The Bauhaus Building is almost 100 years old. Besides, it is a UNESCO World Heritage Site. Accordingly, it must be permanently maintained and regularly renovated. Also at present, the Bauhaus Building is being restored inside and outside. We try to keep the restrictions for visitors to a minimum. However, they cannot be completely avoided; but maybe you will see it as an opportunity: it is rare to see so vividly what it means to preserve a World Heritage Site.
The plaster on the base of the Bauhaus Building and also on the facade of the south staircase is being renewed. After the old plaster has been chipped off, new plaster will be applied. It is a special plaster containing parts of mica which indeed lets the Bauhaus Building shine in a special way.
Restoration of windows
A few of the windows in the Bauhaus Building date back to the time when it was built. This is also the case in the souterrain. All the windows there are currently being repaired and repainted. This will result in temporary restrictions for visitors in the area of the Archaeology of Modernism exhibition.
The metal sheets at the edges of the roof – the so-called attic sheets – are being renewed. The attic is the extension of the outer wall and connects with the flat roof. The flashings cover the upper edge of the outer wall and protect it from the weather. In addition, they are the top layer to prevent water from penetrating the roof structure.

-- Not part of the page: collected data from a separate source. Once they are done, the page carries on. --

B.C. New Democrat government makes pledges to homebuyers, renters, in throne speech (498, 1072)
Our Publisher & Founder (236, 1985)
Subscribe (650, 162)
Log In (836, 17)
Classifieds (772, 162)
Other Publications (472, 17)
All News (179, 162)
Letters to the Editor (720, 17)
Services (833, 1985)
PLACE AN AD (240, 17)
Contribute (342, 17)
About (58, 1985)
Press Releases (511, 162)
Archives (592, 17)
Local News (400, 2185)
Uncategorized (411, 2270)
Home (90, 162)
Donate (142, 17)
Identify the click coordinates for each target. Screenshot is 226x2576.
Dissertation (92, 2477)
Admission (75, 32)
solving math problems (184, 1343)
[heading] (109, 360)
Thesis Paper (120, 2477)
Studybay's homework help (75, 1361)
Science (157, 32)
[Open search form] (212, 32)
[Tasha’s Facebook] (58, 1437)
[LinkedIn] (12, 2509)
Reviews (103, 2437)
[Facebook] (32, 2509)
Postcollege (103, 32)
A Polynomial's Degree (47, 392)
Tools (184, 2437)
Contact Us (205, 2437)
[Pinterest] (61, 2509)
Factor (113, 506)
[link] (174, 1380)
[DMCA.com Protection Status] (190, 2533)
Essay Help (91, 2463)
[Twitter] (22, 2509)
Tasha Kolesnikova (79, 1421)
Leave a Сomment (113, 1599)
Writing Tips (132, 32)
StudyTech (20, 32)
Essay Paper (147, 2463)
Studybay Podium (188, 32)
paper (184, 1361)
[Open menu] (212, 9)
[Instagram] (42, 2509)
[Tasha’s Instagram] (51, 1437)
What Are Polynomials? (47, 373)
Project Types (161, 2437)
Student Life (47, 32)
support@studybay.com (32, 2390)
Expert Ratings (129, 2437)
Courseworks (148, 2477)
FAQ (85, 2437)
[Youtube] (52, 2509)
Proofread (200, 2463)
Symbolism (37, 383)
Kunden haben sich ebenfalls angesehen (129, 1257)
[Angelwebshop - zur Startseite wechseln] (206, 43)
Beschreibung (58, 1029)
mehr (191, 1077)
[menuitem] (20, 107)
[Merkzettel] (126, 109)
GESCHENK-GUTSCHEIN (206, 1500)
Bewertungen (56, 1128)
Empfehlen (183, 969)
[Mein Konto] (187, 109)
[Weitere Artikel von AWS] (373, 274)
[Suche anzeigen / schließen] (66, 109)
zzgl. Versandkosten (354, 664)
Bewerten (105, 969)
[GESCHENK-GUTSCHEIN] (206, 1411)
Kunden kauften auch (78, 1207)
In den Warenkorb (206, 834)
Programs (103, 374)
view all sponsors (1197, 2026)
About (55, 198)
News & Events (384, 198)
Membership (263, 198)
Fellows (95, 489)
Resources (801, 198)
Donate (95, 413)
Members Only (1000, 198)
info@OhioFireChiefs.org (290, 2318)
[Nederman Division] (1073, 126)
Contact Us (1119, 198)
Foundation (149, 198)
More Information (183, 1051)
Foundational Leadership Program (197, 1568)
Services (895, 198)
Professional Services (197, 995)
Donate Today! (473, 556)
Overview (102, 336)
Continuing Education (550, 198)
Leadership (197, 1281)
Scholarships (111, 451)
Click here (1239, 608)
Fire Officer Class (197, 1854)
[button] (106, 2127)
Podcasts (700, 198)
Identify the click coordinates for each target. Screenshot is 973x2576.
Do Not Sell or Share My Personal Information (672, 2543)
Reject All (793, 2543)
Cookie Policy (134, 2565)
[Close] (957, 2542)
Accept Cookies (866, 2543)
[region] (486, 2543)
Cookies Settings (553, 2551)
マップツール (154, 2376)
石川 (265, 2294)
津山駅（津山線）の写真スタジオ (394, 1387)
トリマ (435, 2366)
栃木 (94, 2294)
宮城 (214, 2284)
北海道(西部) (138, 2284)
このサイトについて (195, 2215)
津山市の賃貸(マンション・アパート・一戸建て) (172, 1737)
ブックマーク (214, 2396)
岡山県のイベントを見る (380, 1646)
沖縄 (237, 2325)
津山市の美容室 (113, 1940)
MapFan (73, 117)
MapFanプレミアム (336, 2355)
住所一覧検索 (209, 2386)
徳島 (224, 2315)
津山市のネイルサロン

In some of the guest rooms in the studio building, the historic stone-wood screed is being repaired. These floors, which are now almost 100 years old, require renovation and subsequent maintenance in order to preserve this material for future generations. Especially cracks are visible to everybody. They visually disturb the homogeneity of the surface and can also lead to massive lasting damage to the material. Moisture can penetrate the screed and decompose its structure which can lead to considerable loss of material and thus substance. Now, after preparatory work, these cracks are filled with colour-matched material and thus sealed, so that further penetration of moisture and material destruction are prevented.
With the help of the scaffolding on the studio building, crack monitors have been attached to the west facade. Over the course of one year, these monitors, in conjunction with weather data from the German Meteorological Service, will provide information about the relationship between climatic conditions and crack behaviour.